Note: Next to the monthly Ahead of AI series that discusses the latest research and trends, I plan to post some additional articles related to machine learning and AI once in a while. I am curious to hear what you think — do you like this idea, or should I stick to the main newsletter series? Please let me know in the comments!
Large language models have taken the public attention by storm – no pun intended. In just half a decade large language models – transformers – have almost completely changed the field of natural language processing. Moreover, they have also begun to revolutionize fields such as computer vision and computational biology.
Since transformers have such a big impact on everyone’s research agenda, I wanted to flesh out a short reading list (an extended version of my comment yesterday) for machine learning researchers and practitioners getting started.
The following list below is meant to be read mostly chronologically, and I am entirely focusing on academic research papers. Of course, there are many additional resources out there that are useful. For example,
-
the Illustrated Transformer by Jay Alammar;
-
a more technical blog article by Lilian Weng;
-
a catalog and family tree of all major transformers to date by Xavier Amatriain;
-
a minimal code implementation of a generative language model for educational purposes by Andrej Karpathy;
-
a lecture series and book chapter by yours truly.

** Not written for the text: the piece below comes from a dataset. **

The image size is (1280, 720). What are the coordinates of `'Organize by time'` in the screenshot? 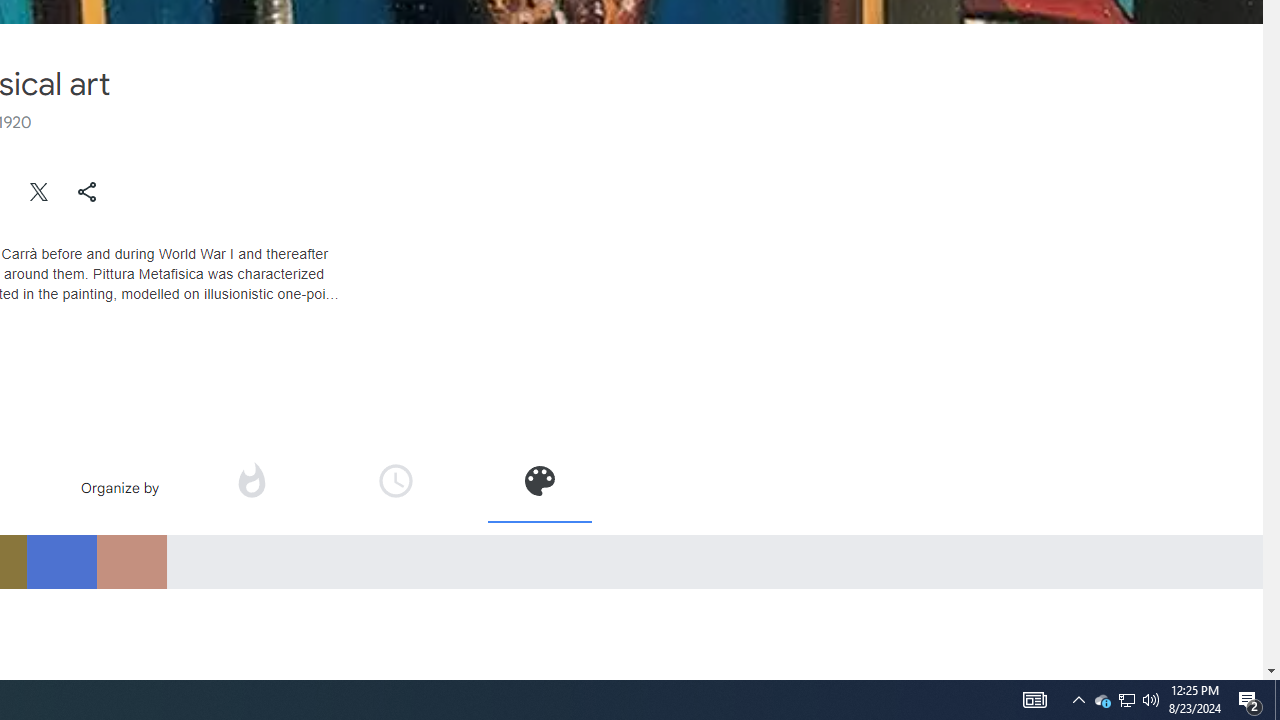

If you are new to transformers / large language models, it makes the most sense to start at the beginning.
(1) Neural Machine Translation by Jointly Learning to Align and Translate (2014) by Bahdanau, Cho, and Bengio, https://arxiv.org/abs/1409.0473
I recommend beginning with the above paper if you have a few minutes to spare. It introduces an attention mechanism for recurrent neural networks (RNN) to improve long-range sequence modeling capabilities. This allows RNNs to translate longer sentences more accurately – the motivation behind developing the original transformer architecture later.
(2) Attention Is All You Need (2017) by Vaswani, Shazeer, Parmar, Uszkoreit, Jones, Gomez, Kaiser, and Polosukhin, https://arxiv.org/abs/1706.03762
The paper above introduces the original transformer architecture consisting of an encoder- and decoder part that will become relevant as separate modules later. Moreover, this paper introduces concepts such as the scaled dot product attention mechanism, multi-head attention blocks, and positional input encoding that remain the foundation of modern transformers.
(3) BERT: Pre-training of Deep Bidirectional Transformers for Language Understanding (2018) by Devlin, Chang, Lee, and Toutanova, https://arxiv.org/abs/1810.04805
Following the original transformer architecture, large language model research started to bifurcate in two directions: encoder-style transformers for predictive modeling tasks such as text classification and decoder-style transformers for generative modeling tasks such as translation, summarization, and other forms of text creation.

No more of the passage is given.